Дьякон сказал еще что-то, но уже не по-итальянски. Понтифик, человек невероятно образованный, распознал арамейский язык. Он даже понял смысл:
«Пришло время трапезы!»
* * *
В прошлый раз было сочнее. Это было первое, о чем он подумал. Но он не жаловался, нет – только не после такого долгого перерыва. Он вкушал и вкушал: это было его короткое воссоединение с миром живых. Он выпил бы всю жизнь из своей жертвы, если бы не человек в черной рясе.
– Осторожнее! – командовал этот человек на его родном языке. – Помни о том, что случилось в позапрошлый раз!
Он не забыл. В позапрошлый раз он был слишком жаден и выпил слишком много. Тот человек умер вскоре после того, как приходил сюда. Потом он снова пил, второй раз за такой короткий срок! Во второй раз они не позволили ему проделать то же самое, как бы он ни хотел. И этот последний жил и жил – так долго, что он начал бояться, что превратил его в себе подобного.
Такое он делал нечасто. Было бы интересно узнать, намеренно ли Дакиций изменил его. Ему так никогда и не довелось спросить. Ходил ли тот все еще по свету, уже не живой, но и не мертвец? Возможно, если Дакиций все еще существовал, то они могли бы встретиться в одном из грядущих столетий. Кто знает?
Он не отпускал чересчур долго, и человек в черной рясе выдохнул ему в лицо. Ужасный, зловонный дух заставил его поспешно отступить.
Он не насытился. Но он не смог бы насытиться, даже если бы осушил весь мир. Так все же лучше, чем совсем ничего. До трапезы он ощущал в себе пустоту. Он не мог прекратить свое существование от голода, света или избытка чеснока, хотя мог желать этого. Мог и желал.
Все, больше нельзя. По его венам текла свежая живительная сила. Он не был счастлив – вряд ли такое определение вообще можно было применить к нему, – но он чувствовал себя настолько живым, насколько это ощущение доступно нежити.
* * *
– О боже, – произнес новый Папа, но не по-итальянски, не по-арамейски и не на латыни. Его рука невольно поднялась вверх, чтобы ощупать рану на шее. Кровь уже не шла. Понтифика передернуло. Он понятия не имел, что его ждет под собором Святого Петра, но о таком и помыслить не мог. Только не о таком.

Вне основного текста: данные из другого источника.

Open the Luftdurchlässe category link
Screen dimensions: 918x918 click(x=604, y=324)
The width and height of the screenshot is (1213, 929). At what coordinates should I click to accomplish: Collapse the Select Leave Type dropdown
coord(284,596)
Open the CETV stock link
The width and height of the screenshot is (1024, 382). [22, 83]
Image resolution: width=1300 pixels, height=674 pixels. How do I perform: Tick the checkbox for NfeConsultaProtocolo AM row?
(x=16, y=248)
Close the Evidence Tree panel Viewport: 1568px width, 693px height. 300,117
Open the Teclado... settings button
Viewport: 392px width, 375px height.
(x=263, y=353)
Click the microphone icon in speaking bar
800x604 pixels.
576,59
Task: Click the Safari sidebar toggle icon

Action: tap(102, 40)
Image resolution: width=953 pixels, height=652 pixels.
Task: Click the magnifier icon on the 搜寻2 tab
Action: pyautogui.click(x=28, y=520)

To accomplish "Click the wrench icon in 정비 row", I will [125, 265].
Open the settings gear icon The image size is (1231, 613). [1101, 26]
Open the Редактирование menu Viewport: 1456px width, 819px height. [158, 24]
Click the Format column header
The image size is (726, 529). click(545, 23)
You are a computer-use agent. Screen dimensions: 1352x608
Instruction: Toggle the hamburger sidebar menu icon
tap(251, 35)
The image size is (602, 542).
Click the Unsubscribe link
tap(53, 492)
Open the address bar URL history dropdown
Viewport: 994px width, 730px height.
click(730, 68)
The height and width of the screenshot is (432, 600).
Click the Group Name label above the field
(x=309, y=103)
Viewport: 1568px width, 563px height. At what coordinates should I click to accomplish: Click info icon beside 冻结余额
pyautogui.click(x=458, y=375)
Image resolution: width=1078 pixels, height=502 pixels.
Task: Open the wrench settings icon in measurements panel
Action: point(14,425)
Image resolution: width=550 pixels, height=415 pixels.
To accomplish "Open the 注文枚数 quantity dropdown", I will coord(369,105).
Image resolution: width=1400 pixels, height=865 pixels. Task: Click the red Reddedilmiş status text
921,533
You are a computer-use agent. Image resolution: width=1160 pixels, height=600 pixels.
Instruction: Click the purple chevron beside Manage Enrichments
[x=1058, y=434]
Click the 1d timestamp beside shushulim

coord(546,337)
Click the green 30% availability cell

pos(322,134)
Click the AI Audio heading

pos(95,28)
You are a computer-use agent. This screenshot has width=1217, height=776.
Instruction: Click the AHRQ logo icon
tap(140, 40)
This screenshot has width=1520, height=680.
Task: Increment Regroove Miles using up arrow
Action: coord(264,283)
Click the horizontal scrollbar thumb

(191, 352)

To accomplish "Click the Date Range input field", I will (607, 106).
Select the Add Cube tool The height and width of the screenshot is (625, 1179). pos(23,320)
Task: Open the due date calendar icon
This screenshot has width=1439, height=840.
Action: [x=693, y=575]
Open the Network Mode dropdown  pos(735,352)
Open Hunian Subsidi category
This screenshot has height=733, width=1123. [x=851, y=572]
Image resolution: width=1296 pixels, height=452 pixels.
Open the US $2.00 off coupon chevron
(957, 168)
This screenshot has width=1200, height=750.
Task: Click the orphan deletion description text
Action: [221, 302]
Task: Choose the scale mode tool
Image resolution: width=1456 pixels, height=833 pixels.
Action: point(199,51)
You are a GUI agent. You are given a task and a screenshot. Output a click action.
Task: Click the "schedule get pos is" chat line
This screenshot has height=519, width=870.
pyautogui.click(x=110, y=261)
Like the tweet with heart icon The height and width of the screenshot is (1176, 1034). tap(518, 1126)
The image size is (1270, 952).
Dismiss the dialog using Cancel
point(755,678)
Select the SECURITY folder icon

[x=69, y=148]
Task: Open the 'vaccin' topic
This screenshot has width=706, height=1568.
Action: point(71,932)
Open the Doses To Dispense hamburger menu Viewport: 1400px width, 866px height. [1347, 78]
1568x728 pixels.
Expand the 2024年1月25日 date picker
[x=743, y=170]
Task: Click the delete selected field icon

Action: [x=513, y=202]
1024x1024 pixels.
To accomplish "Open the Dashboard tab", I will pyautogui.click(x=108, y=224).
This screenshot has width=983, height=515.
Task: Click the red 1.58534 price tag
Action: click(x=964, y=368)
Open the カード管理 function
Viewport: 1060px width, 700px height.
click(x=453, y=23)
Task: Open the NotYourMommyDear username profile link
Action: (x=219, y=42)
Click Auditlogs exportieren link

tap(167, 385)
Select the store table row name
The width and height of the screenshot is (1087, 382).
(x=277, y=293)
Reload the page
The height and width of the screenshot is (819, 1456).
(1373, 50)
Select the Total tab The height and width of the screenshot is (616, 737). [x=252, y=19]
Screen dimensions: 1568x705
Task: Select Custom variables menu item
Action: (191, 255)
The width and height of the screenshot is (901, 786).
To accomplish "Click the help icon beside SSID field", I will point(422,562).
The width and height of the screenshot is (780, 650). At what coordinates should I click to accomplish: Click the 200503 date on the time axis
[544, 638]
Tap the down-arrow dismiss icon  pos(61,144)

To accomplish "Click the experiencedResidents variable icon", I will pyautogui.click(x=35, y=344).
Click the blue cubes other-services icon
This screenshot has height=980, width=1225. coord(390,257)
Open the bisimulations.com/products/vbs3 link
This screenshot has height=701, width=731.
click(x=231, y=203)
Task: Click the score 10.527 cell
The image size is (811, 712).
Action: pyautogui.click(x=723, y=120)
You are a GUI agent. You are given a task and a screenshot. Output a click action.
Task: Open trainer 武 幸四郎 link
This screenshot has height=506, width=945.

– Как вы себя чувствуете, ваше святейшество? – В голосе дьякона звучало неподдельное беспокойство.
Пришлось некоторое время подумать, прежде чем он смог ответить:
– Терпимо.
– Хорошо. – Дьякон Джузеппе протянул ему руку.
Машинально Папа схватил ее и почувствовал, насколько холодна его собственная плоть. А маленький неприметный толстяк продолжал говорить:
– Мы не даем ему пить слишком много. Не так давно ему было это позволено, и произошла… неприятность.
Папа понял его, пожалуй, слишком хорошо. Он опять прикоснулся к ране на шее, снова наполняясь ужасом. Он прекрасно помнил из фильмов, что происходило дальше.
– Я что, превращусь в… одного из этих? – Он показал в сторону ключевой фигуры его религии, которая облизывала губы, собирая остатки крови языком, казавшимся длиннее и тоньше, чем положено языку человеческому.
– Мы так не считаем, – серьезно ответил Джузеппе. – Но для полной уверенности папский гробовщик вбивает тонкий осиновый колышек в сердце каждого усопшего Папы. Естественно, никто об этом не знает. Это делается по традиции ордена Пипистреля. Когда тринадцать столетий назад Шестой Вселенский собор предал анафеме Папу Гонория, то вовсе не из-за его доктрины, а…
– Гонорий тоже где-то здесь? Где-то под собором? – перебил Папа.
– Нет, с ним давно покончено. – Дьякон Джузеппе для убедительности ударил кулаком одной руки по ладони другой.
– Понятно, – Папа думал о том, можно ли ему побеседовать с Сыном Божьим. Ну, или просто с сыном человеческим… Достаточно ли хорошо для этого он знает арамейский или древнееврейский? «Как бы смеялся – или плакал – римский раввин, если бы знал…»
– И каждый Папа должен пройти через это?
– Каждый, – не без гордости ответил Джузеппе. – Разве может найтись другой способ прикоснуться к истокам? Ведь это – начало всего. Он был воскрешен, понимаете, святейший отец. Разве имеет значение, каким образом?
Для абсолютного большинства человечества это «каким образом » имело бы огромное значение. Мусульмане… Протестанты… Православные… У него начинала болеть голова, хотя раны он не чувствовал. Возможно, разговор с Ним был не такой уж хорошей идеей. «А что еще я на самом деле хочу знать?»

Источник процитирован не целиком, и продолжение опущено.